### Passage for review

--- --- ---

5.0 out of 5 stars Excellent Complement to First Book! December 6, 2012

“The Invention of the Land of Israel” is the follow up to the fascinating and controversial “The Invention of the Jewish People“. This excellent book serves as a complementary addition to the aforementioned book and fills gaps left behind. Historian and outspoken professor, Shlomo Sand does it again with this enlightening and educational book that reveals the history behind the Land of Israel. This 304-page book is composed of the following five chapters: 1. Making Homelands: Biological Imperative or National Property?, 2. Mytherritory: In the Beginning, God Promised the Land, 3. Toward a Christian Zionism: and Balfour Promised the Land, 4. Zionism Versus Judaism: The Conquest of “Ethnic” Space, and 5. Conclusion: The Sad Tale of the Frog and the Scorpion.

Positives:
1. A well-researched and well-cited book that takes you into the always fascinating world of Jewish history.
2. As candid and forthright a book as you will find. Professor Sand provides solid and well-cited evidence in support of his arguments.
3. Enlightening and thought-provoking book to say the least.
4. An excellent complement to his best-selling book “The Invention of the Jewish People”.
5. The myth that was the forced uprooting of the “Jewish people.”

--- --- ---

### Exercise description
Quote the stretch of the review from "2. As candid" through "say the least.". The entries that follow aren't needed for this work.

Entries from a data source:
--- --- ---

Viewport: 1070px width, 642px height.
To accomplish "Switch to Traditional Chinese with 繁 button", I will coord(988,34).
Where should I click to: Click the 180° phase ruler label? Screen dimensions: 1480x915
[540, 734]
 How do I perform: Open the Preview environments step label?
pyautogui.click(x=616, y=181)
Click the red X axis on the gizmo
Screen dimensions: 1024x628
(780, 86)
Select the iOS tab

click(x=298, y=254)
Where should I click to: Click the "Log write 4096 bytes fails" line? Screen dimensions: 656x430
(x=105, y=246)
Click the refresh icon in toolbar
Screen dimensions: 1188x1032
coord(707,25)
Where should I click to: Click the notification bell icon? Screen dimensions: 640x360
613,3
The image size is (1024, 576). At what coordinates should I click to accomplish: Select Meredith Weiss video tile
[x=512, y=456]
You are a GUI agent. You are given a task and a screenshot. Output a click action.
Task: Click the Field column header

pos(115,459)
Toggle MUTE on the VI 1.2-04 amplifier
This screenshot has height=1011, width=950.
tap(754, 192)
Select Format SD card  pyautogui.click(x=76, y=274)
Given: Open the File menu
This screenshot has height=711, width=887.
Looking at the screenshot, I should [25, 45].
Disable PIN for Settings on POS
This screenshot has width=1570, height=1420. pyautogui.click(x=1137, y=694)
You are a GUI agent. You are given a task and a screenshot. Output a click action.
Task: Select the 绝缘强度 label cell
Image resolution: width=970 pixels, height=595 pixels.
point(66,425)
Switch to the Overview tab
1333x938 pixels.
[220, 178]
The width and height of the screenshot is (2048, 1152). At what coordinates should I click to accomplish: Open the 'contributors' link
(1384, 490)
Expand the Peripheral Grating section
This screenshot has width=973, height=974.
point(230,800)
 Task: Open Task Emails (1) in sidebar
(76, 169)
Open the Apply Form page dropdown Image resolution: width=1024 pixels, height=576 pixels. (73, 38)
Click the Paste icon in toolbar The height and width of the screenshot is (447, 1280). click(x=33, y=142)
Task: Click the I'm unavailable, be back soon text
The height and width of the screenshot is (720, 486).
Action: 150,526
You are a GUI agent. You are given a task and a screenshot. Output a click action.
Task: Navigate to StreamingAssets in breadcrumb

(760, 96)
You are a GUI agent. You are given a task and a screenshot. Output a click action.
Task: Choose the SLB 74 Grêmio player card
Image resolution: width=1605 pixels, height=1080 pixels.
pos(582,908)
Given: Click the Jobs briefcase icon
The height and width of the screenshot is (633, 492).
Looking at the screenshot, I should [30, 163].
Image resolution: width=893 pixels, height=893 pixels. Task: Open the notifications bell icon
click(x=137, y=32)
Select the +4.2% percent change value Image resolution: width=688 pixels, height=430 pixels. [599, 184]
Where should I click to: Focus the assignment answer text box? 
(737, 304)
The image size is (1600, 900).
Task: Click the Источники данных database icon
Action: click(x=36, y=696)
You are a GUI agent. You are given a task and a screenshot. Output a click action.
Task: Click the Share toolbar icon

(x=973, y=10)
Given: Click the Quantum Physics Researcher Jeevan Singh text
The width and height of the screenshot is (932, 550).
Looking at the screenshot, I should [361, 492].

--- --- ---

### Result
2. As candid and forthright a book as you will find. Professor Sand provides solid and well-cited evidence in support of his arguments.
3. Enlightening and thought-provoking book to say the least.